>>>>

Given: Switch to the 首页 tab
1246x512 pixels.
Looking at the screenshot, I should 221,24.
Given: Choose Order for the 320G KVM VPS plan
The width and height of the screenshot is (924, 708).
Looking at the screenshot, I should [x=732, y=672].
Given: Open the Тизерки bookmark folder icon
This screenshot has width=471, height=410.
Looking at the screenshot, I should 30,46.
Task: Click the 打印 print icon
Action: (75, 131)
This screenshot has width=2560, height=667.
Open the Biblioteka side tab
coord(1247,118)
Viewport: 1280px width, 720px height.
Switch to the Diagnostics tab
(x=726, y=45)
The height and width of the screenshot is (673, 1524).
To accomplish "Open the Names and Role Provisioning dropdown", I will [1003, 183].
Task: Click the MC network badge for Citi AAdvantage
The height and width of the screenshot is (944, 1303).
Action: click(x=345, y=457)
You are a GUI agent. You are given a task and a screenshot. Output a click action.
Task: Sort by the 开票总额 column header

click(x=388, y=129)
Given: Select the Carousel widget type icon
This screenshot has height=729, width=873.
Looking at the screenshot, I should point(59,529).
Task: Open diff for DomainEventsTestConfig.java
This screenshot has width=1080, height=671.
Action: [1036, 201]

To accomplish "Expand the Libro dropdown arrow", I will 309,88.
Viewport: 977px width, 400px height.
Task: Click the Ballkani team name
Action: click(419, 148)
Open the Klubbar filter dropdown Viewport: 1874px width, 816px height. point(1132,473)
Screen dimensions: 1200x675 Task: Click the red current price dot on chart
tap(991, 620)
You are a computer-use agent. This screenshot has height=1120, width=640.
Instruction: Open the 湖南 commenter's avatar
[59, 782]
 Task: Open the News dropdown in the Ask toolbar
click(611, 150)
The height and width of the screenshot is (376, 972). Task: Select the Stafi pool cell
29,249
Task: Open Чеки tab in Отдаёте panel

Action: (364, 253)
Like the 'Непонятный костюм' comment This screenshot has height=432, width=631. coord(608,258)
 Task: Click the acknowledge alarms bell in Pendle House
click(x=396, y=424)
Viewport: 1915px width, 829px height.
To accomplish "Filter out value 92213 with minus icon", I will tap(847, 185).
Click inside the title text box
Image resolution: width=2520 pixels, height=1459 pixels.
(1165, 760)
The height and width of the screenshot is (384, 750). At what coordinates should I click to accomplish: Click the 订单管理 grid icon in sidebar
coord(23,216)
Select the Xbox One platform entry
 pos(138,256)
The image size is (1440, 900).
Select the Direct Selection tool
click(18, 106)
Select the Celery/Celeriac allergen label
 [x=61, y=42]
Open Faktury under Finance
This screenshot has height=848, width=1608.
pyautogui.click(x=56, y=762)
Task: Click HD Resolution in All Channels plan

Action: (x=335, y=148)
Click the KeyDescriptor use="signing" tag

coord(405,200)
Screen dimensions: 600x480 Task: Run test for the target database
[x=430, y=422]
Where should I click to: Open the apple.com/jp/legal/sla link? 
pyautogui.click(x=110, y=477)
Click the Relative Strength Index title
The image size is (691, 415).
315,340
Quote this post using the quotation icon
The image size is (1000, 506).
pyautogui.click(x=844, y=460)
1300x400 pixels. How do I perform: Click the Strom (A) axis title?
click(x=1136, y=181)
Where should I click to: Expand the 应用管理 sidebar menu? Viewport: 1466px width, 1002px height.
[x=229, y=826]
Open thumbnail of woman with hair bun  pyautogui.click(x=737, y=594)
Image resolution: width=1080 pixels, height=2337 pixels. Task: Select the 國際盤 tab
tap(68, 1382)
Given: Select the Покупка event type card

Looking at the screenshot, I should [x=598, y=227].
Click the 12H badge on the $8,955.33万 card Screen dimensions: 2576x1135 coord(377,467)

<<<<

- **What is required**
Go through the records and set every one down exactly.

- **Your response**
Given: Switch to the 首页 tab
1246x512 pixels.
Looking at the screenshot, I should 221,24.
Given: Choose Order for the 320G KVM VPS plan
The width and height of the screenshot is (924, 708).
Looking at the screenshot, I should [x=732, y=672].
Given: Open the Тизерки bookmark folder icon
This screenshot has width=471, height=410.
Looking at the screenshot, I should 30,46.
Task: Click the 打印 print icon
Action: (75, 131)
This screenshot has width=2560, height=667.
Open the Biblioteka side tab
coord(1247,118)
Viewport: 1280px width, 720px height.
Switch to the Diagnostics tab
(x=726, y=45)
The height and width of the screenshot is (673, 1524).
To accomplish "Open the Names and Role Provisioning dropdown", I will [1003, 183].
Task: Click the MC network badge for Citi AAdvantage
The height and width of the screenshot is (944, 1303).
Action: click(x=345, y=457)
You are a GUI agent. You are given a task and a screenshot. Output a click action.
Task: Sort by the 开票总额 column header

click(x=388, y=129)
Given: Select the Carousel widget type icon
This screenshot has height=729, width=873.
Looking at the screenshot, I should point(59,529).
Task: Open diff for DomainEventsTestConfig.java
This screenshot has width=1080, height=671.
Action: [1036, 201]

To accomplish "Expand the Libro dropdown arrow", I will 309,88.
Viewport: 977px width, 400px height.
Task: Click the Ballkani team name
Action: click(419, 148)
Open the Klubbar filter dropdown Viewport: 1874px width, 816px height. point(1132,473)
Screen dimensions: 1200x675 Task: Click the red current price dot on chart
tap(991, 620)
You are a computer-use agent. This screenshot has height=1120, width=640.
Instruction: Open the 湖南 commenter's avatar
[59, 782]
 Task: Open the News dropdown in the Ask toolbar
click(611, 150)
The height and width of the screenshot is (376, 972). Task: Select the Stafi pool cell
29,249
Task: Open Чеки tab in Отдаёте panel

Action: (364, 253)
Like the 'Непонятный костюм' comment This screenshot has height=432, width=631. coord(608,258)
 Task: Click the acknowledge alarms bell in Pendle House
click(x=396, y=424)
Viewport: 1915px width, 829px height.
To accomplish "Filter out value 92213 with minus icon", I will tap(847, 185).
Click inside the title text box
Image resolution: width=2520 pixels, height=1459 pixels.
(1165, 760)
The height and width of the screenshot is (384, 750). At what coordinates should I click to accomplish: Click the 订单管理 grid icon in sidebar
coord(23,216)
Select the Xbox One platform entry
 pos(138,256)
The image size is (1440, 900).
Select the Direct Selection tool
click(18, 106)
Select the Celery/Celeriac allergen label
 [x=61, y=42]
Open Faktury under Finance
This screenshot has height=848, width=1608.
pyautogui.click(x=56, y=762)
Task: Click HD Resolution in All Channels plan

Action: (x=335, y=148)
Click the KeyDescriptor use="signing" tag

coord(405,200)
Screen dimensions: 600x480 Task: Run test for the target database
[x=430, y=422]
Where should I click to: Open the apple.com/jp/legal/sla link? 
pyautogui.click(x=110, y=477)
Click the Relative Strength Index title
The image size is (691, 415).
315,340
Quote this post using the quotation icon
The image size is (1000, 506).
pyautogui.click(x=844, y=460)
1300x400 pixels. How do I perform: Click the Strom (A) axis title?
click(x=1136, y=181)
Where should I click to: Expand the 应用管理 sidebar menu? Viewport: 1466px width, 1002px height.
[x=229, y=826]
Open thumbnail of woman with hair bun  pyautogui.click(x=737, y=594)
Image resolution: width=1080 pixels, height=2337 pixels. Task: Select the 國際盤 tab
tap(68, 1382)
Given: Select the Покупка event type card

Looking at the screenshot, I should [x=598, y=227].
Click the 12H badge on the $8,955.33万 card Screen dimensions: 2576x1135 coord(377,467)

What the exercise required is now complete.